Eindrückliches Editionsprojekt
Die Stimmenvielfalt in Versnetze erscheint wesentlicher als die Auslese. Die Sprache mancher Gerdichte erscheint mir oft wie archaisches Sprechen, das seltsamerweise trotz der massiven Einflüsse der Moderne überlebt hat.
Um einmal mehr Walter Benjamin zu bemühen, der drei Arten von Anthologien unterscheidet: jene, die einen bedeutenden Dichter zum Herausgeber haben, dessen Lyrikauswahl eingestandenermaßen oder nicht normativen Charakter hat und deshalb selbst als Dokument der hohen Literatur gelten darf, sodann jene, deren Herausgeber als Person zurücktritt und sich rein informative Ziele gesetzt hat, und schließlich die unerfreulichste Gattung, die als müßiges Spiel eines Unberufenen ein undeutliches Ineinander eklektischer und informatorischer Gesichtspunkte darstellt.
Die zeitgenössische Lyrik im deutschen Sprachraum ist, insbesondere seit den frühen 1990er Jahren, von immer wieder erstaunlicher Produktivität und Vielfalt. In den Jahren nach 2000 haben sich viele neue Stimmen zum lyrischen Wort gemeldet – mit sehr unterschiedlichen Ansätzen und nicht selten in einer intensiven Auseinandersetzung mit Überlieferung und Zeitgenossenschaft. Das Hergebrachte wird mit dem Neuen mehr oder weniger geglückt kombiniert, montiert – wobei sogar in den besten Fällen mehr als kleine Verschiebungen offenbar nicht drin sind, was vor Jahren bereits Ernst Jandl betonte.
Vielfalt der lyrischen Stimmen
Die Versnetze-Bände sind nicht einseitig bzw. stromlinienförmig ausgerichtet, sie vermitteln – naturgemäß exemplarisch, betont anti-elitär, erdverbunden (AK) –, die Literaturproduktion im deutschen Sprachraum in ihrer ganzen Breite, wie es Felix Philipp Ingold in Für eine Poetik der Anthologie formuliert. Im Vorwort des Herausgebers heißt es: In Versnetze_fünf wird man zahlreiche Beispiele jener Poesie finden, die sich dem raschen Verstehen entzieht […]. Allerdings lege ich als Herausgeber dieser Reihe auch immer Wert darauf, dem leichter zugänglichen, sagen wir: dem ›klaren‹ Gedicht ein Forum zu bieten.
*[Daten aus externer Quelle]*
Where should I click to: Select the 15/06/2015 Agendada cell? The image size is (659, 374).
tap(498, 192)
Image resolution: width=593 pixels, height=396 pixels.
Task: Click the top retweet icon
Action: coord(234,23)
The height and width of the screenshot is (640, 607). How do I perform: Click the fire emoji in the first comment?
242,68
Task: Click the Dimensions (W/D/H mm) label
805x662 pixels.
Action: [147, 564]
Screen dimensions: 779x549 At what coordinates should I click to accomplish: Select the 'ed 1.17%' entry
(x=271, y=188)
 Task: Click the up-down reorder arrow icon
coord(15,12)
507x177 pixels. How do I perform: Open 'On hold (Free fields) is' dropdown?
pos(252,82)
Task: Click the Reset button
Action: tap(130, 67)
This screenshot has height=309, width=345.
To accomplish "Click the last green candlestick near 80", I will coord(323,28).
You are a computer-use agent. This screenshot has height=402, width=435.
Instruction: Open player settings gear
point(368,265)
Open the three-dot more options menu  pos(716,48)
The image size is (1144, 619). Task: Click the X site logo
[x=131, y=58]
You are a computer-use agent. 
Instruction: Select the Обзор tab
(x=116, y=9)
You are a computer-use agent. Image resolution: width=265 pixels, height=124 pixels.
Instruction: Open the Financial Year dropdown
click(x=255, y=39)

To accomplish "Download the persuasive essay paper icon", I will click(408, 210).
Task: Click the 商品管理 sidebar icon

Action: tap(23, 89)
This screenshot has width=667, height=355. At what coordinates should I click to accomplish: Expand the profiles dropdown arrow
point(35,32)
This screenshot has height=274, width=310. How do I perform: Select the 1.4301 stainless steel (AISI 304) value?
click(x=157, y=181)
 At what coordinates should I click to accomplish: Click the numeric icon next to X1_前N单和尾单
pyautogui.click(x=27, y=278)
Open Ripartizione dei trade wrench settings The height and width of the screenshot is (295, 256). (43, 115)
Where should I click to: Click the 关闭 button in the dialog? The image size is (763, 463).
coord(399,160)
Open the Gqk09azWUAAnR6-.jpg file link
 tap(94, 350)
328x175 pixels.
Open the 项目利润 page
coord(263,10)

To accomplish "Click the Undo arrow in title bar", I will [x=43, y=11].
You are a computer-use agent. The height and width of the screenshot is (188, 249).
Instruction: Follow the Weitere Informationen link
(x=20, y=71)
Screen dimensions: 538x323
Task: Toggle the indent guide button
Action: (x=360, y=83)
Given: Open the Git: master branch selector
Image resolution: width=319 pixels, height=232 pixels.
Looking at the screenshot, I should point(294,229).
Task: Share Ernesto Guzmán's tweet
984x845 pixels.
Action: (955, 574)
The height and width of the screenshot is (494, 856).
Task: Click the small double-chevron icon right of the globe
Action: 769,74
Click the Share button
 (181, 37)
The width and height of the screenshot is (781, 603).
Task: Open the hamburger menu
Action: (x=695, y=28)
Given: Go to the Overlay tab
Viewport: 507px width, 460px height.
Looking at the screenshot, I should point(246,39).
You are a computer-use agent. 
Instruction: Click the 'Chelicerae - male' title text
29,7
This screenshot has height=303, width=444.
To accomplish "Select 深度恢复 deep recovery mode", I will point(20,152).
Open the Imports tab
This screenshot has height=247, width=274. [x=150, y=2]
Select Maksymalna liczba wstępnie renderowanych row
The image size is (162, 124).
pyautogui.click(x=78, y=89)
Kutsch tritt mit den einführenden Worten hinter die ausgewählten Gedichte zurück, schreibt unaufdringlich und sparsam, der Ton ist leise, vorsichtig, dabei klar beim Plädoyer für die grundsätzliche Offenheit beim möglichst vorurteilsfreien Blick in alle Richtungen, die er exemplarisch vorstellt. Souverän bewegt sich dieser Herausgeber durch die Lyrikgeschichte, dabei ist nie auch nur ein Anhauch von aufdringlicher Gelehrsamkeit zu spüren. Zum neueren germanistischen Fachjargon hält er genauso Abstand wie zu der Ergriffenheitsprosa der älteren Gedichtinterpretation. Die von ihm seit nunmehr 30 Jahren jährlich herausgegebenen Sammelbände fügen sich ineinander mit eiszeitlicher, in geologischen Epochen denkender Zwangsläufigkeit, als gleichsam fortschreitende Bewegung. Der Anthologist Kutsch ediert in übergreifenden Werkzusammenhängen, was ihn vielleicht zu einer Ausnahmeerscheinung macht.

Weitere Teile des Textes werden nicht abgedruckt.